- **EXERCISE DIRECTIONS**: Copy the text of every row below word for word, leaving out the pictures.

- **THE INPUT**:
━━━━━━━━━━━━━━━━━━━━

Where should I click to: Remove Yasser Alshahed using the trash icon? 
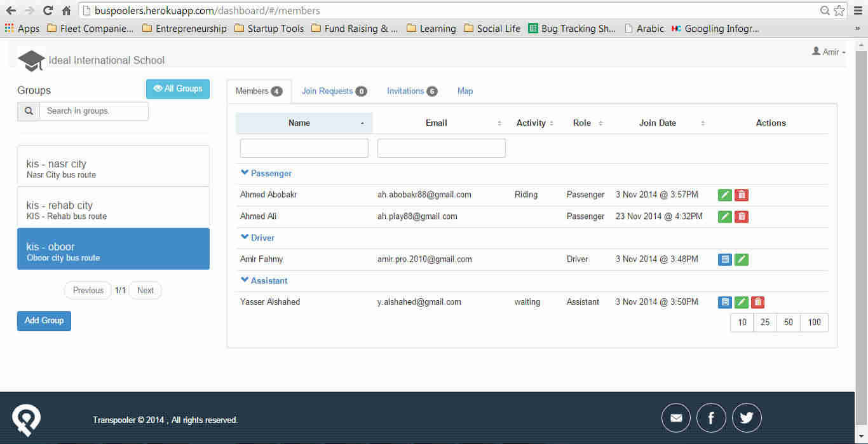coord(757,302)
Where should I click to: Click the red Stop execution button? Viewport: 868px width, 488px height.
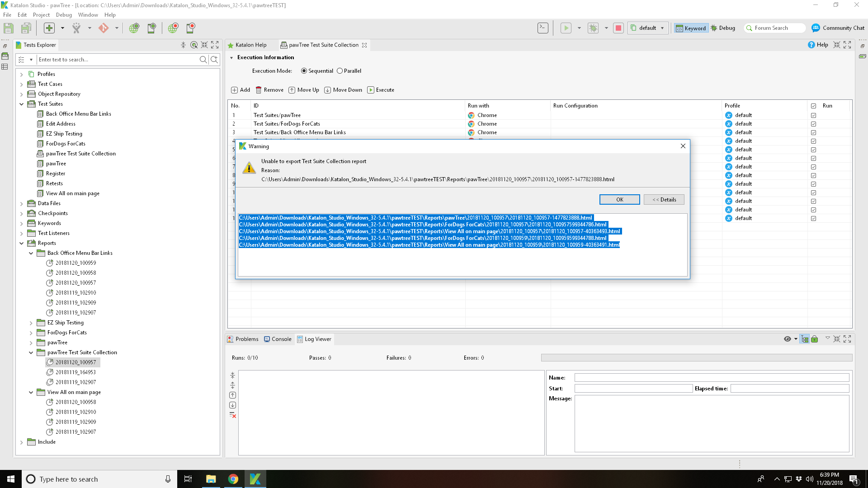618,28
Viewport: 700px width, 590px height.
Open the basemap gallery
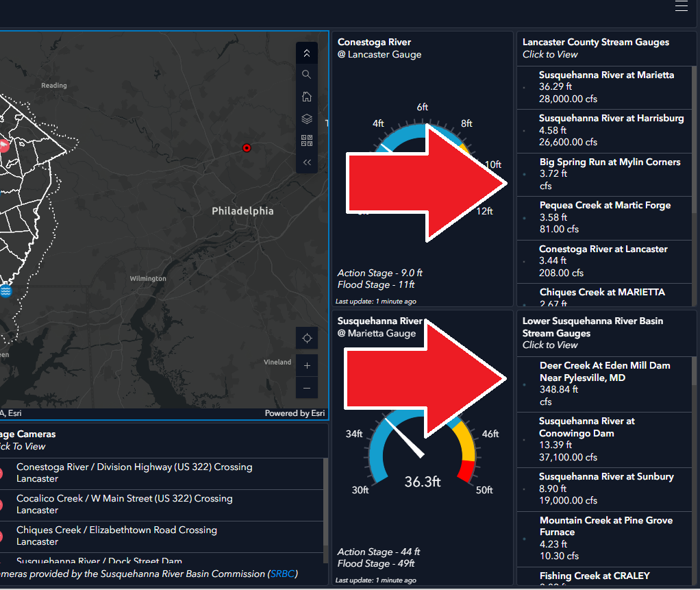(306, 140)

━━━━━━━━━━━━━━━━━━━━

- **ANSWER BELOW**:
Where should I click to: Remove Yasser Alshahed using the trash icon? 
coord(757,302)
Where should I click to: Click the red Stop execution button? Viewport: 868px width, 488px height.
618,28
Viewport: 700px width, 590px height.
Open the basemap gallery
(306, 140)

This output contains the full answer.